State how many lines in the listing below include the string "computer". The answer is the number alone.

Provided information:
#####

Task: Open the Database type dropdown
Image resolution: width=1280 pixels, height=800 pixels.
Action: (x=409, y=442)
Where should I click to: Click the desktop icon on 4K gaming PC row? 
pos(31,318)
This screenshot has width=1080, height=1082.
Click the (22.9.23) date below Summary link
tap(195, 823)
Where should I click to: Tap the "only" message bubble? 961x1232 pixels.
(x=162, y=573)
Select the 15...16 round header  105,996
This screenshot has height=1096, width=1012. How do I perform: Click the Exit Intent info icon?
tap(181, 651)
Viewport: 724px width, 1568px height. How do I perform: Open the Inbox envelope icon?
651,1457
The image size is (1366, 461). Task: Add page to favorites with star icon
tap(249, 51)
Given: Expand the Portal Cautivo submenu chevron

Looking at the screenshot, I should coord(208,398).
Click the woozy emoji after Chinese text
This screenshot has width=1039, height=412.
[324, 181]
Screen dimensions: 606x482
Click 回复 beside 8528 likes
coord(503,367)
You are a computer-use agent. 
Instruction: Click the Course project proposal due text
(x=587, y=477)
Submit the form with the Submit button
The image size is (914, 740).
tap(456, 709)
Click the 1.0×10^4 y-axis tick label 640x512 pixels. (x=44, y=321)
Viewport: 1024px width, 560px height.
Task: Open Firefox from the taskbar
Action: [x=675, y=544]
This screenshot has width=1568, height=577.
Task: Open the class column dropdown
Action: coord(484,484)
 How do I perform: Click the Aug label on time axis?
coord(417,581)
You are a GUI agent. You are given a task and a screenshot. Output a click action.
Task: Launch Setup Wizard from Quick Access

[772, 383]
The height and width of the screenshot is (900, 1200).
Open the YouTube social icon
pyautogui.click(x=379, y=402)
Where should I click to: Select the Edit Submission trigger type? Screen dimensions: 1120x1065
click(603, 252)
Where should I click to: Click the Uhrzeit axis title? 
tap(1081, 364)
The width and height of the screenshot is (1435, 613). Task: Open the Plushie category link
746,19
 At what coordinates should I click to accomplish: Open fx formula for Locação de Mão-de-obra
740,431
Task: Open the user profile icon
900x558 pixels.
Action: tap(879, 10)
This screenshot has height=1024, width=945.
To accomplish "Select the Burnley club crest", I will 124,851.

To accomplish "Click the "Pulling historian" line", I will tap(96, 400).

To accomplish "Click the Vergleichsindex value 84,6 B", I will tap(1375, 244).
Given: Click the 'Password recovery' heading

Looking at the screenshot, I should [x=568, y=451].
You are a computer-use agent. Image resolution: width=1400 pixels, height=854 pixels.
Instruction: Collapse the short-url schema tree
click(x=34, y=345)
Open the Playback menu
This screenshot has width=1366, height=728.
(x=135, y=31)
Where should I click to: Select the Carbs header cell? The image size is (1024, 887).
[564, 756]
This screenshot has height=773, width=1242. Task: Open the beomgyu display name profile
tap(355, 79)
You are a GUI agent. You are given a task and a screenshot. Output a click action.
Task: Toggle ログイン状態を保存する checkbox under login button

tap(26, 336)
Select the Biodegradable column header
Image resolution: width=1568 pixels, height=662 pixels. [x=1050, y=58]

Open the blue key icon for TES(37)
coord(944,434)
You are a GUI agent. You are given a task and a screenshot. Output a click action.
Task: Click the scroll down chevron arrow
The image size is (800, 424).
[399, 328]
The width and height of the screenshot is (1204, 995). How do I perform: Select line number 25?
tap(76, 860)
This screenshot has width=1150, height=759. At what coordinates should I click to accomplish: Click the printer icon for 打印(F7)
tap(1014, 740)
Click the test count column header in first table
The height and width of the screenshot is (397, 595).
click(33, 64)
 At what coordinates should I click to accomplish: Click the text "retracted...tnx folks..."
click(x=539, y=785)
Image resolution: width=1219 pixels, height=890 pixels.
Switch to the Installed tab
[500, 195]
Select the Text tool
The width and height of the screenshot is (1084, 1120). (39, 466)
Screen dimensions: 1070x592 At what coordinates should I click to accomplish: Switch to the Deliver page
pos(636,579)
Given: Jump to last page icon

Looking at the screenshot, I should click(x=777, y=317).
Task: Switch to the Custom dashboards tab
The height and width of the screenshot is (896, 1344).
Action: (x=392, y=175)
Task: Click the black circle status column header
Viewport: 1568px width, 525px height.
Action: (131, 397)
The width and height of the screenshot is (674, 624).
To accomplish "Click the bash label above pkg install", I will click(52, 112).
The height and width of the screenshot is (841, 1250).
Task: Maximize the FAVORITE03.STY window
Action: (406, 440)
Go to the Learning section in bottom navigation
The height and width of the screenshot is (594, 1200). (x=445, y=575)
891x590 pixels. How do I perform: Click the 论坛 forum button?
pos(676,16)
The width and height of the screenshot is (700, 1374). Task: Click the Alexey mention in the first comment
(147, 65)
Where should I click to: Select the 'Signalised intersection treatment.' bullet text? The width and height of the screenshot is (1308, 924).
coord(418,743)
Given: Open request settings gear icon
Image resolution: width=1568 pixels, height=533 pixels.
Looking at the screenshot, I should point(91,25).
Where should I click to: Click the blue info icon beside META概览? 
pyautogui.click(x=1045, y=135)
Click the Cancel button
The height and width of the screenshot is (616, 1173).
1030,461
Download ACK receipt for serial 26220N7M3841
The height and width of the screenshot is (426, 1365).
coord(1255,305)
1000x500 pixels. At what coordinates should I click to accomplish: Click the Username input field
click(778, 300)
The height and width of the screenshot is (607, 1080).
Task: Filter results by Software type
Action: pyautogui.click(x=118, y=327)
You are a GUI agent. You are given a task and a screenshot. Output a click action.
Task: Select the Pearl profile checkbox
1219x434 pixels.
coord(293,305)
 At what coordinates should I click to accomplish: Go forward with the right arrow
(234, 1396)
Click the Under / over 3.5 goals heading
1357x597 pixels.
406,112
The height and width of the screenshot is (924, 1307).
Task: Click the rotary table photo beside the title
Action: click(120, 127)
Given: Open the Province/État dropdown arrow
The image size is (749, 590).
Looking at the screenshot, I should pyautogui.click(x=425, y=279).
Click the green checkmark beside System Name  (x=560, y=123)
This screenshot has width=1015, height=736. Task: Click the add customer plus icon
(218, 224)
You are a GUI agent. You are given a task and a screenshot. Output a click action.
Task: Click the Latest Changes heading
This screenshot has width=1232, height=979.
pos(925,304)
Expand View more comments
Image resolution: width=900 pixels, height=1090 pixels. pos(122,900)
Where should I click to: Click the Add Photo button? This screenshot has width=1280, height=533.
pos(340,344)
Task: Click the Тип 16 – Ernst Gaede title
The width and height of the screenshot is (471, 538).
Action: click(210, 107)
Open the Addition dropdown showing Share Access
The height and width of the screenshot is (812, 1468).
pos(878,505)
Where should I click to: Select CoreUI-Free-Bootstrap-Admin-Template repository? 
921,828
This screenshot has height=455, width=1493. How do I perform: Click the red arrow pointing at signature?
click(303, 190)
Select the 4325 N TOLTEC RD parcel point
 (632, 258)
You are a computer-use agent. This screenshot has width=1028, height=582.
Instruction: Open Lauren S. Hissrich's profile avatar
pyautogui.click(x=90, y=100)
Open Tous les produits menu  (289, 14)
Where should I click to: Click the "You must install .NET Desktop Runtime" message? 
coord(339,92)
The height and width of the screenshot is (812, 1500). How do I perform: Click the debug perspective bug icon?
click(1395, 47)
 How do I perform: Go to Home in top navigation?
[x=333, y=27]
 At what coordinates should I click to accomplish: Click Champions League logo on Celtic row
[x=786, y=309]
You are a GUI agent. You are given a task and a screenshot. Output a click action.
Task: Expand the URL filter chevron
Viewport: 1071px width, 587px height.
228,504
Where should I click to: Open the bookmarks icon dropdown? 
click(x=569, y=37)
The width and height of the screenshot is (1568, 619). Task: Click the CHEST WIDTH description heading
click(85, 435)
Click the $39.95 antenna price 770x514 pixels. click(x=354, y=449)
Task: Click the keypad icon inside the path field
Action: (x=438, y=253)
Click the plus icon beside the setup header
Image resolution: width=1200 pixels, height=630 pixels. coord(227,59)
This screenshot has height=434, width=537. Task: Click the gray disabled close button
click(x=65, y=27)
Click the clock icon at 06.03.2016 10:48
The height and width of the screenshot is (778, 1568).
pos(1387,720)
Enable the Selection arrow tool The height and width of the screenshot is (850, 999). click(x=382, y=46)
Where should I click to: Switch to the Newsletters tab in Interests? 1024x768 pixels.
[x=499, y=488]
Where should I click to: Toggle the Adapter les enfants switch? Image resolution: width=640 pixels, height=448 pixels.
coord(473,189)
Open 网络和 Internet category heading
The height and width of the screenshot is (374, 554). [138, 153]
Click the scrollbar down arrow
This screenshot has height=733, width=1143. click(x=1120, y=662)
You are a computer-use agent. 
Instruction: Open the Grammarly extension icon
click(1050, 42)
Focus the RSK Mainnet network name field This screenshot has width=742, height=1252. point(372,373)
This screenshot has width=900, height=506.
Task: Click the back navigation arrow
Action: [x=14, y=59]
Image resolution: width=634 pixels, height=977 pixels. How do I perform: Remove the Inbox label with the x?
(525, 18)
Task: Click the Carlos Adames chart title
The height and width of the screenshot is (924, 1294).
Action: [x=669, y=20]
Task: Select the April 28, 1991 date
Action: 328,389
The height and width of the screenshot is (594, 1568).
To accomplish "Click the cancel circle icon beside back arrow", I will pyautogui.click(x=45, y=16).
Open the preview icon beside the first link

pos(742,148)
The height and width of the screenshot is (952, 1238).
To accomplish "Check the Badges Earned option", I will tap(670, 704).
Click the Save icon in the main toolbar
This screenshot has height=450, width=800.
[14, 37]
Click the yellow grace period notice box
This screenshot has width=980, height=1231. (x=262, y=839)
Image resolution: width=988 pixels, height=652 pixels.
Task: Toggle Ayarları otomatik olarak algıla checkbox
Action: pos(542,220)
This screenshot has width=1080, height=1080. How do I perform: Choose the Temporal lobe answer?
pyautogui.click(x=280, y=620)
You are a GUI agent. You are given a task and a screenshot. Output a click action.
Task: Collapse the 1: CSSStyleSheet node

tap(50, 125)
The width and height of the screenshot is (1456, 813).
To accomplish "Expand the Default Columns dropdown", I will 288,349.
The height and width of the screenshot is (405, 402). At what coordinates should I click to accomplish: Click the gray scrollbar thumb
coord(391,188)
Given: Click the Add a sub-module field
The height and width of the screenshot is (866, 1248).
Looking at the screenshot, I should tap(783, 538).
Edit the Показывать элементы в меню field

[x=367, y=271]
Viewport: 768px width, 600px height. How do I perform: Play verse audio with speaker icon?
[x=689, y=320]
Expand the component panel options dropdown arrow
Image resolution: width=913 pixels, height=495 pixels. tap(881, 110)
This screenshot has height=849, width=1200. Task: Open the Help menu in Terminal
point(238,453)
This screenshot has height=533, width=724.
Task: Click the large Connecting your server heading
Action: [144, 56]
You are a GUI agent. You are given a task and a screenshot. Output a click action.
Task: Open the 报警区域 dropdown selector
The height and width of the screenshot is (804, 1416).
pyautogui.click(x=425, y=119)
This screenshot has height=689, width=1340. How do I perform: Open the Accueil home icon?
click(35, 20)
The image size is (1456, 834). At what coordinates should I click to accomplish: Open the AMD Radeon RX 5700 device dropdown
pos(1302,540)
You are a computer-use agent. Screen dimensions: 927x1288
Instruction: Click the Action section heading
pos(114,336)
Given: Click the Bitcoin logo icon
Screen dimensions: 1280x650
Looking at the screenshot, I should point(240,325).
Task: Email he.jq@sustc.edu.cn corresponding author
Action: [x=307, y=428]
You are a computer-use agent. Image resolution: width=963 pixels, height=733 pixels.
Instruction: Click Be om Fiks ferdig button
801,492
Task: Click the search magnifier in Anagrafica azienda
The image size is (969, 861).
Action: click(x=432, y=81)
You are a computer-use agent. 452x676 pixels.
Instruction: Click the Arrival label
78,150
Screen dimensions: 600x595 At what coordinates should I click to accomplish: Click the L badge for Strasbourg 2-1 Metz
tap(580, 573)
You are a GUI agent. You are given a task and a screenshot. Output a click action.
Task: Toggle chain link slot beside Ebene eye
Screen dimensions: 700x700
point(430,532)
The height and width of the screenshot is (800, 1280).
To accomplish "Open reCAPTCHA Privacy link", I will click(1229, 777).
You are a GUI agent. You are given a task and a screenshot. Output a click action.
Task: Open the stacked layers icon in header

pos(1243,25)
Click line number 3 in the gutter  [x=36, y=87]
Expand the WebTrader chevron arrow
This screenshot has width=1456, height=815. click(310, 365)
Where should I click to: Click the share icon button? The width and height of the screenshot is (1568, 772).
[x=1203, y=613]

#####

Your response:
7